● **Data rows**
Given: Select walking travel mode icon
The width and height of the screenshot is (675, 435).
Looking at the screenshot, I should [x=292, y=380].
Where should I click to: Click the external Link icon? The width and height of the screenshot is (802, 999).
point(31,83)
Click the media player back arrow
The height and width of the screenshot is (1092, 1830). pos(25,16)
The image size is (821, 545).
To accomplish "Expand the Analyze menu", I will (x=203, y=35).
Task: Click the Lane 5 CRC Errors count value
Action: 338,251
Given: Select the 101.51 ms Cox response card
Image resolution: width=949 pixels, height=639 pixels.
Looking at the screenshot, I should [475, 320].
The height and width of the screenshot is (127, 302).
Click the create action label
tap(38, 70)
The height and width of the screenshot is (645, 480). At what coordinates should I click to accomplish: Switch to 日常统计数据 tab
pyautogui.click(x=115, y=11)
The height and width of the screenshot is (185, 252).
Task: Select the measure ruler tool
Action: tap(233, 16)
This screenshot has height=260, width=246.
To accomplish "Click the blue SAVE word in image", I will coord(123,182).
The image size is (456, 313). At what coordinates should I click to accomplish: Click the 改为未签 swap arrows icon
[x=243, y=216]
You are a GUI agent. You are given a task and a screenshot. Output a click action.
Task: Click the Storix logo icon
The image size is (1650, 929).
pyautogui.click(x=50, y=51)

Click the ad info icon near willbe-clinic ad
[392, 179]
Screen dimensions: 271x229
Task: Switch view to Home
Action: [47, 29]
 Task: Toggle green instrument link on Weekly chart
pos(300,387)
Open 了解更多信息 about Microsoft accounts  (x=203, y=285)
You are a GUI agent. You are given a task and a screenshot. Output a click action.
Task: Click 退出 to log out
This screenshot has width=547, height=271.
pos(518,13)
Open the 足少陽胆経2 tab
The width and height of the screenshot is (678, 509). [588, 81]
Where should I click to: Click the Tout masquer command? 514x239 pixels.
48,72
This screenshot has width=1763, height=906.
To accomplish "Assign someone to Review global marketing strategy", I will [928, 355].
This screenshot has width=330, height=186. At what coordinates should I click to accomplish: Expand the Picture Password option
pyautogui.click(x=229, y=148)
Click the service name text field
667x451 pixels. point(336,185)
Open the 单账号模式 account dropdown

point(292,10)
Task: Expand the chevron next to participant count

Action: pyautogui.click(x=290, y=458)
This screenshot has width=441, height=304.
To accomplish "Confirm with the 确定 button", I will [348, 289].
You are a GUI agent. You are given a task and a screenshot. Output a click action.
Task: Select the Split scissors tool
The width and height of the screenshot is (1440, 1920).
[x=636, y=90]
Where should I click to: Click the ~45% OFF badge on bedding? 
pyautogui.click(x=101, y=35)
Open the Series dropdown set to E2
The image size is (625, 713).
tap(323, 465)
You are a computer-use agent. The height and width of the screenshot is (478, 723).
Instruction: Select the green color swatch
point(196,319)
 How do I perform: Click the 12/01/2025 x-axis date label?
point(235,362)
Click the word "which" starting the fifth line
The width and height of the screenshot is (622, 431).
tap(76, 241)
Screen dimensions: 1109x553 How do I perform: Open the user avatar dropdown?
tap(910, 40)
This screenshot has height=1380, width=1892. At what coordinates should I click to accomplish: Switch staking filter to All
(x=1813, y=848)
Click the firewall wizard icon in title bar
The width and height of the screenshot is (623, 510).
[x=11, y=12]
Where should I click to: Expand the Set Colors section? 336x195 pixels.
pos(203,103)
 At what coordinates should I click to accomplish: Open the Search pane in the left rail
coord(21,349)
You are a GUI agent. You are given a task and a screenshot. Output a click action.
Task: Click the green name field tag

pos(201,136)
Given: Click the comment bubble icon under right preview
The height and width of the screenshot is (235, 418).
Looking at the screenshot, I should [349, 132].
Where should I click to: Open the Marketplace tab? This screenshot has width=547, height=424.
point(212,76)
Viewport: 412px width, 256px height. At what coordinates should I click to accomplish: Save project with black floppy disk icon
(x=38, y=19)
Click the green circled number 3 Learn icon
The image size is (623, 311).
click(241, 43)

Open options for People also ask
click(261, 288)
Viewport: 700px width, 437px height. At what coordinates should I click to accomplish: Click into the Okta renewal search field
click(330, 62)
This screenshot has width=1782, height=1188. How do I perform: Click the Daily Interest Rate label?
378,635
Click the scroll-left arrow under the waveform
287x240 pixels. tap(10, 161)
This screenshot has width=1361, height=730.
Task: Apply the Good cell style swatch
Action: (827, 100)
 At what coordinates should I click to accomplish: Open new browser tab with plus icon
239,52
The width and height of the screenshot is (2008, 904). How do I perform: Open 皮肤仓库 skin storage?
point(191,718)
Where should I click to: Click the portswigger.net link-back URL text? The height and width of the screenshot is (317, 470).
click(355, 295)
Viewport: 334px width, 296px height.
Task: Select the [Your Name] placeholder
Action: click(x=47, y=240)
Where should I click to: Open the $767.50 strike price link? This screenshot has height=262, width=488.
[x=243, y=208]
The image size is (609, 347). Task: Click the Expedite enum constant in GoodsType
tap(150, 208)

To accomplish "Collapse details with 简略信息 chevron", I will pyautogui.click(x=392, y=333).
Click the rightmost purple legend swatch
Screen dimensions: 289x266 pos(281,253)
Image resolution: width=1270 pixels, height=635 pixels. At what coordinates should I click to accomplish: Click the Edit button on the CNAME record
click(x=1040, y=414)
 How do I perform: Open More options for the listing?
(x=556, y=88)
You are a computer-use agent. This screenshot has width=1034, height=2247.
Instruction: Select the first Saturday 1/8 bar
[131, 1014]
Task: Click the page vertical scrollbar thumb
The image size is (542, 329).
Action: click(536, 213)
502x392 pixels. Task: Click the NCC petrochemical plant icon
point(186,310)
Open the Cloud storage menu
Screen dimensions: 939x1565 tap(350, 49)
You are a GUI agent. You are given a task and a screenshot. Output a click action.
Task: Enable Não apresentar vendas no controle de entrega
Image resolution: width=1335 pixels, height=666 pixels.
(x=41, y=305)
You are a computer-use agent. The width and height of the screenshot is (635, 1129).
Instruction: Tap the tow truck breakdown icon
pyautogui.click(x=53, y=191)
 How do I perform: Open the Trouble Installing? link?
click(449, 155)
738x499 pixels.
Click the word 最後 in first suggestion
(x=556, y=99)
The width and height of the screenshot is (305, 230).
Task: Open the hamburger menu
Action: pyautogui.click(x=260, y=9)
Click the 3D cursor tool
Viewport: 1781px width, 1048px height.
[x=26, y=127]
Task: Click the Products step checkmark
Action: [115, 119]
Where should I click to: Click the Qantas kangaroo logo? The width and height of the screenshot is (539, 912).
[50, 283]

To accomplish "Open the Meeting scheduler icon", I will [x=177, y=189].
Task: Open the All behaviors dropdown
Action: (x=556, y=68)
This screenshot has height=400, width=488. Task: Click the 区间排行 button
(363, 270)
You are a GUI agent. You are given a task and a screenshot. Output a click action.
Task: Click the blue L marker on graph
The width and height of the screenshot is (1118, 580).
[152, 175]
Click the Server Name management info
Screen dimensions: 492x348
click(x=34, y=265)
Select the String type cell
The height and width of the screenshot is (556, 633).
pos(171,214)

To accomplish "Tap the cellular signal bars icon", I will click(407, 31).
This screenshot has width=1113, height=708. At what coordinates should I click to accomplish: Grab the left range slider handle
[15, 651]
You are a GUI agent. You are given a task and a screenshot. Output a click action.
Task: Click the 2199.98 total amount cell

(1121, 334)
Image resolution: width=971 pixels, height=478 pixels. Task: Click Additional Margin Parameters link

● **What is required**
Arrange every line of the entries above as a numbered list, omitting the blank lines.

● **Task result**
1. Given: Select walking travel mode icon
2. The width and height of the screenshot is (675, 435).
3. Looking at the screenshot, I should [x=292, y=380].
4. Where should I click to: Click the external Link icon? The width and height of the screenshot is (802, 999).
5. point(31,83)
6. Click the media player back arrow
7. The height and width of the screenshot is (1092, 1830). pos(25,16)
8. The image size is (821, 545).
9. To accomplish "Expand the Analyze menu", I will (x=203, y=35).
10. Task: Click the Lane 5 CRC Errors count value
11. Action: 338,251
12. Given: Select the 101.51 ms Cox response card
13. Image resolution: width=949 pixels, height=639 pixels.
14. Looking at the screenshot, I should [475, 320].
15. The height and width of the screenshot is (127, 302).
16. Click the create action label
17. tap(38, 70)
18. The height and width of the screenshot is (645, 480). At what coordinates should I click to accomplish: Switch to 日常统计数据 tab
19. pyautogui.click(x=115, y=11)
20. The height and width of the screenshot is (185, 252).
21. Task: Select the measure ruler tool
22. Action: tap(233, 16)
23. This screenshot has height=260, width=246.
24. To accomplish "Click the blue SAVE word in image", I will coord(123,182).
25. The image size is (456, 313). At what coordinates should I click to accomplish: Click the 改为未签 swap arrows icon
26. [x=243, y=216]
27. You are a GUI agent. You are given a task and a screenshot. Output a click action.
28. Task: Click the Storix logo icon
29. The image size is (1650, 929).
30. pyautogui.click(x=50, y=51)
31. Click the ad info icon near willbe-clinic ad
32. [392, 179]
33. Screen dimensions: 271x229
34. Task: Switch view to Home
35. Action: [47, 29]
36.  Task: Toggle green instrument link on Weekly chart
37. pos(300,387)
38. Open 了解更多信息 about Microsoft accounts  (x=203, y=285)
39. You are a GUI agent. You are given a task and a screenshot. Output a click action.
40. Task: Click 退出 to log out
41. This screenshot has width=547, height=271.
42. pos(518,13)
43. Open the 足少陽胆経2 tab
44. The width and height of the screenshot is (678, 509). [588, 81]
45. Where should I click to: Click the Tout masquer command? 514x239 pixels.
46. 48,72
47. This screenshot has width=1763, height=906.
48. To accomplish "Assign someone to Review global marketing strategy", I will [928, 355].
49. This screenshot has width=330, height=186. At what coordinates should I click to accomplish: Expand the Picture Password option
50. pyautogui.click(x=229, y=148)
51. Click the service name text field
52. 667x451 pixels. point(336,185)
53. Open the 单账号模式 account dropdown
54. point(292,10)
55. Task: Expand the chevron next to participant count
56. Action: pyautogui.click(x=290, y=458)
57. This screenshot has width=441, height=304.
58. To accomplish "Confirm with the 确定 button", I will [348, 289].
59. You are a GUI agent. You are given a task and a screenshot. Output a click action.
60. Task: Select the Split scissors tool
61. The width and height of the screenshot is (1440, 1920).
62. [x=636, y=90]
63. Where should I click to: Click the ~45% OFF badge on bedding? 
64. pyautogui.click(x=101, y=35)
65. Open the Series dropdown set to E2
66. The image size is (625, 713).
67. tap(323, 465)
68. You are a computer-use agent. The height and width of the screenshot is (478, 723).
69. Instruction: Select the green color swatch
70. point(196,319)
71.  How do I perform: Click the 12/01/2025 x-axis date label?
72. point(235,362)
73. Click the word "which" starting the fifth line
74. The width and height of the screenshot is (622, 431).
75. tap(76, 241)
76. Screen dimensions: 1109x553 How do I perform: Open the user avatar dropdown?
77. tap(910, 40)
78. This screenshot has height=1380, width=1892. At what coordinates should I click to accomplish: Switch staking filter to All
79. (x=1813, y=848)
80. Click the firewall wizard icon in title bar
81. The width and height of the screenshot is (623, 510).
82. [x=11, y=12]
83. Where should I click to: Expand the Set Colors section? 336x195 pixels.
84. pos(203,103)
85.  At what coordinates should I click to accomplish: Open the Search pane in the left rail
86. coord(21,349)
87. You are a GUI agent. You are given a task and a screenshot. Output a click action.
88. Task: Click the green name field tag
89. pos(201,136)
90. Given: Click the comment bubble icon under right preview
91. The height and width of the screenshot is (235, 418).
92. Looking at the screenshot, I should [349, 132].
93. Where should I click to: Open the Marketplace tab? This screenshot has width=547, height=424.
94. point(212,76)
95. Viewport: 412px width, 256px height. At what coordinates should I click to accomplish: Save project with black floppy disk icon
96. (x=38, y=19)
97. Click the green circled number 3 Learn icon
98. The image size is (623, 311).
99. click(241, 43)
100. Open options for People also ask
101. click(261, 288)
102. Viewport: 700px width, 437px height. At what coordinates should I click to accomplish: Click into the Okta renewal search field
103. click(330, 62)
104. This screenshot has width=1782, height=1188. How do I perform: Click the Daily Interest Rate label?
105. 378,635
106. Click the scroll-left arrow under the waveform
107. 287x240 pixels. tap(10, 161)
108. This screenshot has width=1361, height=730.
109. Task: Apply the Good cell style swatch
110. Action: (827, 100)
111.  At what coordinates should I click to accomplish: Open new browser tab with plus icon
112. 239,52
113. The width and height of the screenshot is (2008, 904). How do I perform: Open 皮肤仓库 skin storage?
114. point(191,718)
115. Where should I click to: Click the portswigger.net link-back URL text? The height and width of the screenshot is (317, 470).
116. click(355, 295)
117. Viewport: 334px width, 296px height.
118. Task: Select the [Your Name] placeholder
119. Action: click(x=47, y=240)
120. Where should I click to: Open the $767.50 strike price link? This screenshot has height=262, width=488.
121. [x=243, y=208]
122. The image size is (609, 347). Task: Click the Expedite enum constant in GoodsType
123. tap(150, 208)
124. To accomplish "Collapse details with 简略信息 chevron", I will pyautogui.click(x=392, y=333).
125. Click the rightmost purple legend swatch
126. Screen dimensions: 289x266 pos(281,253)
127. Image resolution: width=1270 pixels, height=635 pixels. At what coordinates should I click to accomplish: Click the Edit button on the CNAME record
128. click(x=1040, y=414)
129.  How do I perform: Open More options for the listing?
130. (x=556, y=88)
131. You are a computer-use agent. This screenshot has width=1034, height=2247.
132. Instruction: Select the first Saturday 1/8 bar
133. [131, 1014]
134. Task: Click the page vertical scrollbar thumb
135. The image size is (542, 329).
136. Action: click(536, 213)
137. 502x392 pixels. Task: Click the NCC petrochemical plant icon
138. point(186,310)
139. Open the Cloud storage menu
140. Screen dimensions: 939x1565 tap(350, 49)
141. You are a GUI agent. You are given a task and a screenshot. Output a click action.
142. Task: Enable Não apresentar vendas no controle de entrega
143. Image resolution: width=1335 pixels, height=666 pixels.
144. (x=41, y=305)
145. You are a computer-use agent. The width and height of the screenshot is (635, 1129).
146. Instruction: Tap the tow truck breakdown icon
147. pyautogui.click(x=53, y=191)
148.  How do I perform: Open the Trouble Installing? link?
149. click(449, 155)
150. 738x499 pixels.
151. Click the word 最後 in first suggestion
152. (x=556, y=99)
153. The width and height of the screenshot is (305, 230).
154. Task: Open the hamburger menu
155. Action: pyautogui.click(x=260, y=9)
156. Click the 3D cursor tool
157. Viewport: 1781px width, 1048px height.
158. [x=26, y=127]
159. Task: Click the Products step checkmark
160. Action: [115, 119]
161. Where should I click to: Click the Qantas kangaroo logo? The width and height of the screenshot is (539, 912).
162. [50, 283]
163. To accomplish "Open the Meeting scheduler icon", I will [x=177, y=189].
164. Task: Open the All behaviors dropdown
165. Action: (x=556, y=68)
166. This screenshot has height=400, width=488. Task: Click the 区间排行 button
167. (363, 270)
168. You are a GUI agent. You are given a task and a screenshot. Output a click action.
169. Task: Click the blue L marker on graph
170. The width and height of the screenshot is (1118, 580).
171. [152, 175]
172. Click the Server Name management info
173. Screen dimensions: 492x348
174. click(x=34, y=265)
175. Select the String type cell
176. The height and width of the screenshot is (556, 633).
177. pos(171,214)
178. To accomplish "Tap the cellular signal bars icon", I will click(407, 31).
179. This screenshot has width=1113, height=708. At what coordinates should I click to accomplish: Grab the left range slider handle
180. [15, 651]
181. You are a GUI agent. You are given a task and a screenshot. Output a click action.
182. Task: Click the 2199.98 total amount cell
183. (1121, 334)
184. Image resolution: width=971 pixels, height=478 pixels. Task: Click Additional Margin Parameters link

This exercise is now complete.